Reporting and sustainability at Ok Tedi

Fig.1. A section of the Lower Ok Tedi in 1987.

This is a guest post by John Burton, a Fellow with the Resource Management in Asia-Pacific Program (RMAP).

The Ok Tedi mine is well-known for its disposal of mine tailings into the local river system (Fig. 1) which led to international litigation and ultimately to BHP Billiton quitting the project. People argue to this day about the balance between the economic benefits to be had from keeping the mine open (to local people and central government) and the impacts on people and the environment (felt by local people on their own).

Among the business voices who came down against the continuation of mining were the World Bank (‘the Ok Tedi mine needs to be moving towards closure as soon as possible’, Country Director, Papua New Guinea, to Sir Mekere Morauta, 20 January 2000) and BHP itself, whose then Chief Executive Chip Goodyear said in 2004 that his company could no longer be involved in projects of this nature and that Ok Tedi ‘was not a development of which BHP Billiton was proud’ (The Age, 16 July 2004). The industry-sponsored Mining, Minerals and Sustainable Development project used it as a case study, reporting the above points of view, but not coming to a definite conclusion either way.

Obviously the Papua New Guinea government, a minority share-holder, did not agree and it is now nearly a decade since BHP pulled out, quarantining its majority shareholding in a Singapore-based company, the PNG Sustainable Development Program Limited, whose Chairman is well-known in these parts, being a Visiting Fellow in the Crawford School.

The intriguing thing about the mine’s operator, Ok Tedi Mining Ltd, is that from its formation in the early 1980s, it has never been a public company and has largely escaped the scrutiny of annual reporting faced by listed entities. It issues a ‘Summary of Annual Results’ and an ‘Annual Review’ rather than a report that is called an ‘Annual Report’. And it has been awfully slow in attempting any kind of sustainability reporting, all the rage in the rest of the mining industry these days.

Extracted data -
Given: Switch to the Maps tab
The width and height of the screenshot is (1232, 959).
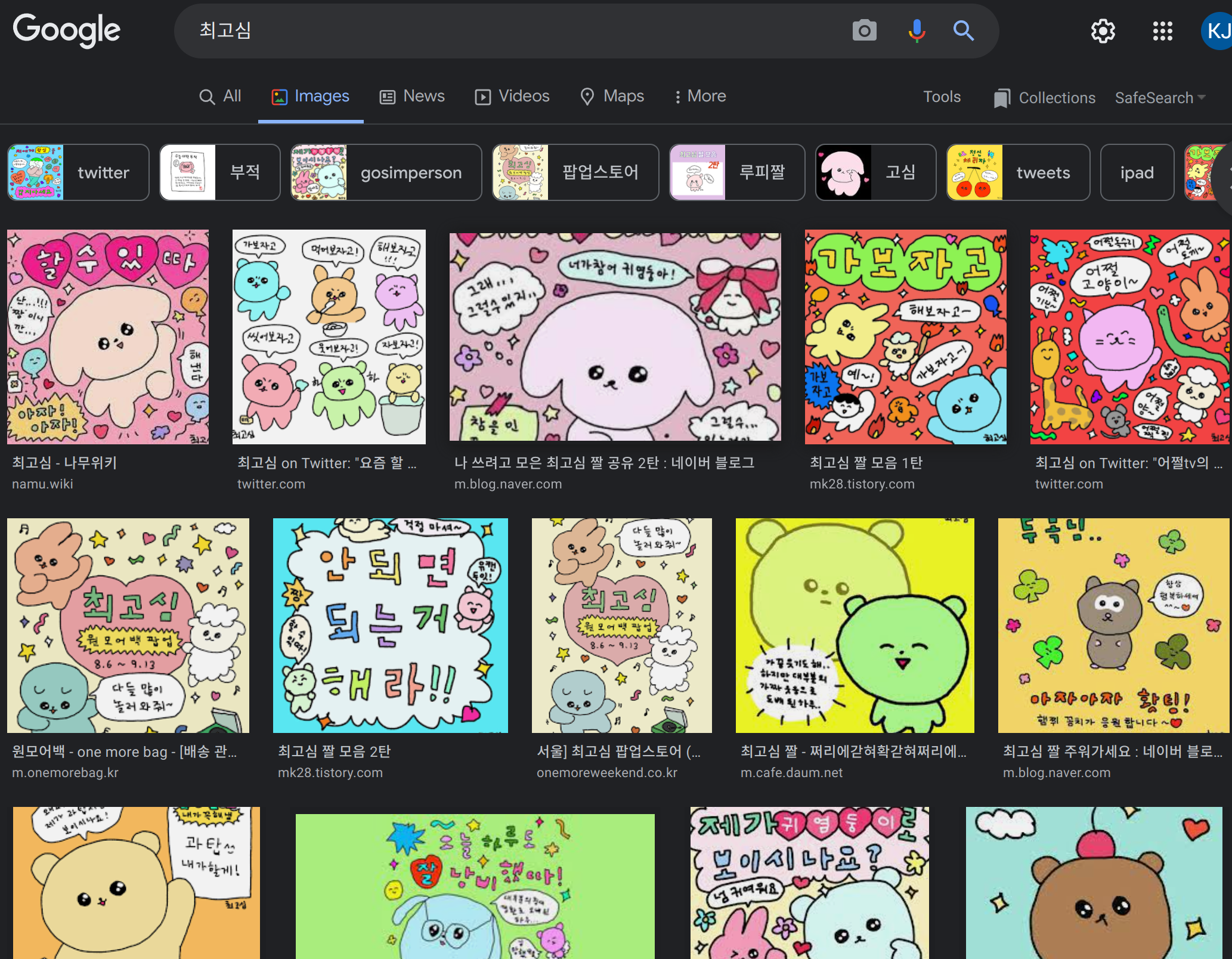Looking at the screenshot, I should [x=612, y=96].
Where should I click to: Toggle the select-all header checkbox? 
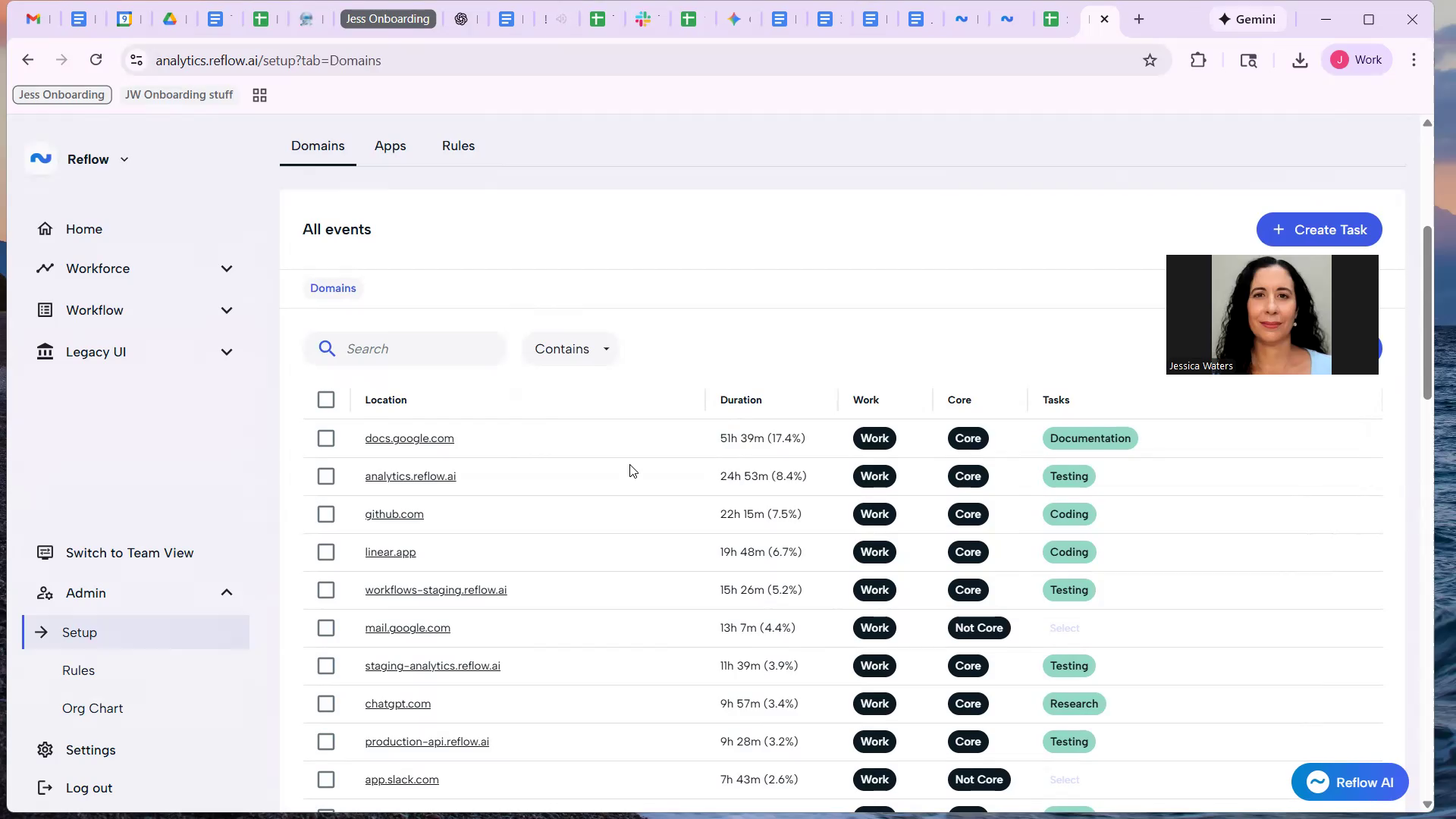coord(326,400)
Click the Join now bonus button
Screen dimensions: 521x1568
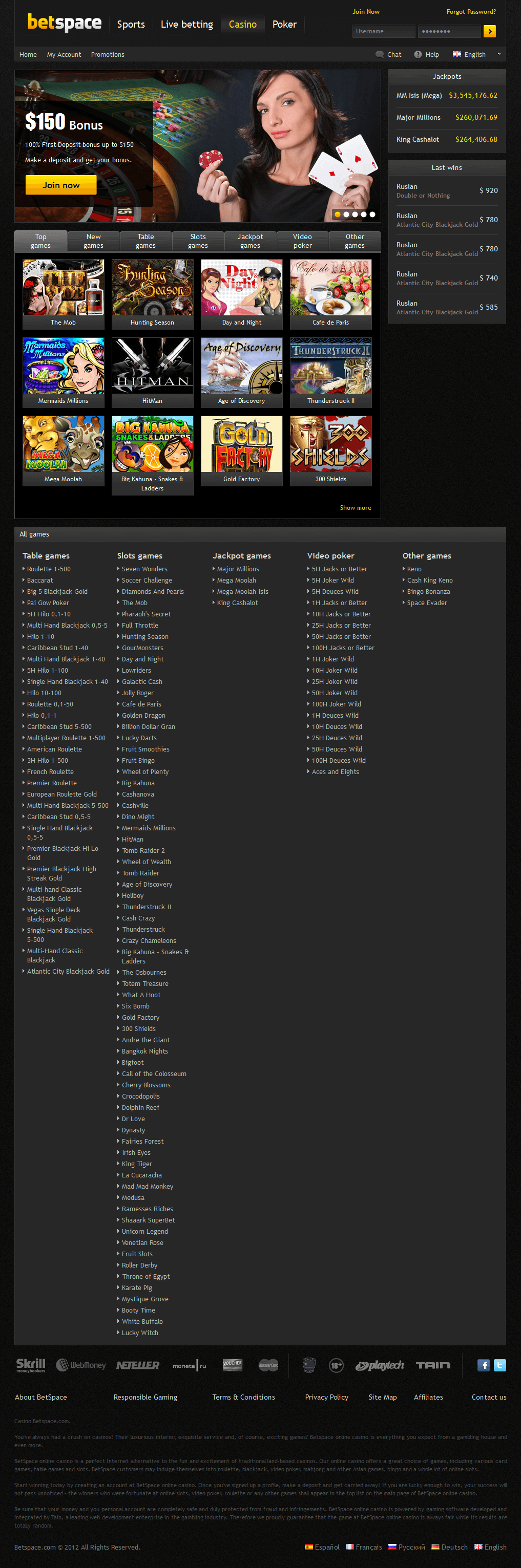(61, 185)
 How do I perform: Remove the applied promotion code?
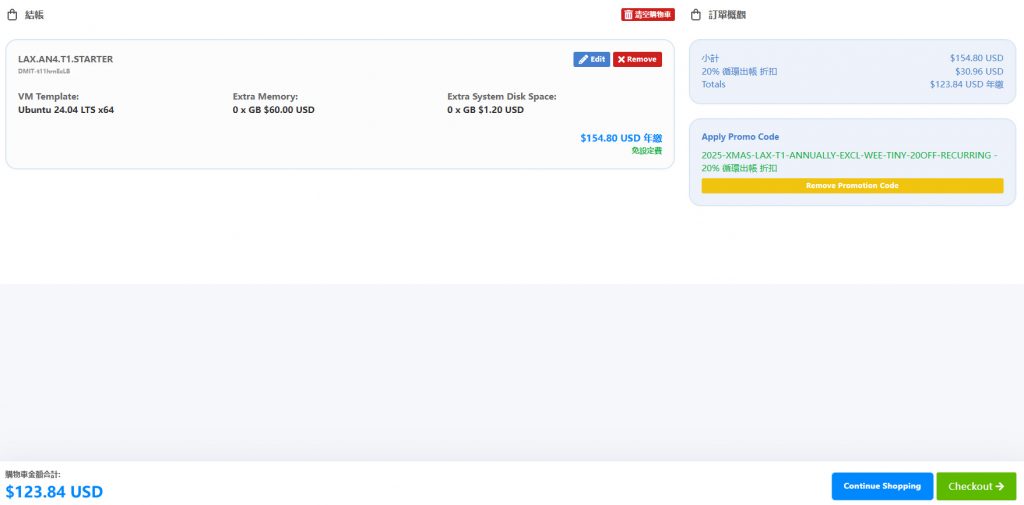852,186
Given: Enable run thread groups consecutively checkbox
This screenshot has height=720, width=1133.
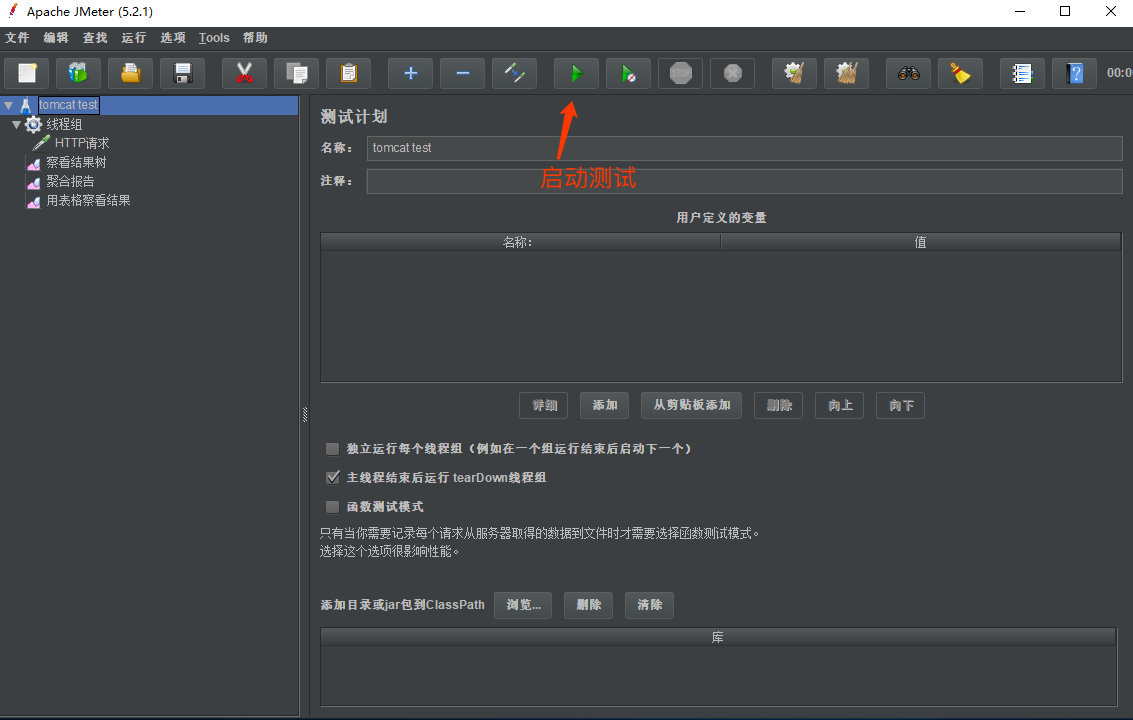Looking at the screenshot, I should tap(333, 449).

Written request 1 -
From the Ok Tedi post above, print the passage that begins at the words "Obviously the Papua" and stops after "industry these days.".
Written request 2 -
According to the Ok Tedi post, what does Ok Tedi Mining Ltd issue in place of a report called an "Annual Report"?

Output 1 -
Obviously the Papua New Guinea government, a minority share-holder, did not agree and it is now nearly a decade since BHP pulled out, quarantining its majority shareholding in a Singapore-based company, the PNG Sustainable Development Program Limited, whose Chairman is well-known in these parts, being a Visiting Fellow in the Crawford School.

The intriguing thing about the mine’s operator, Ok Tedi Mining Ltd, is that from its formation in the early 1980s, it has never been a public company and has largely escaped the scrutiny of annual reporting faced by listed entities. It issues a ‘Summary of Annual Results’ and an ‘Annual Review’ rather than a report that is called an ‘Annual Report’. And it has been awfully slow in attempting any kind of sustainability reporting, all the rage in the rest of the mining industry these days.

Output 2 -
A "Summary of Annual Results" and an "Annual Review."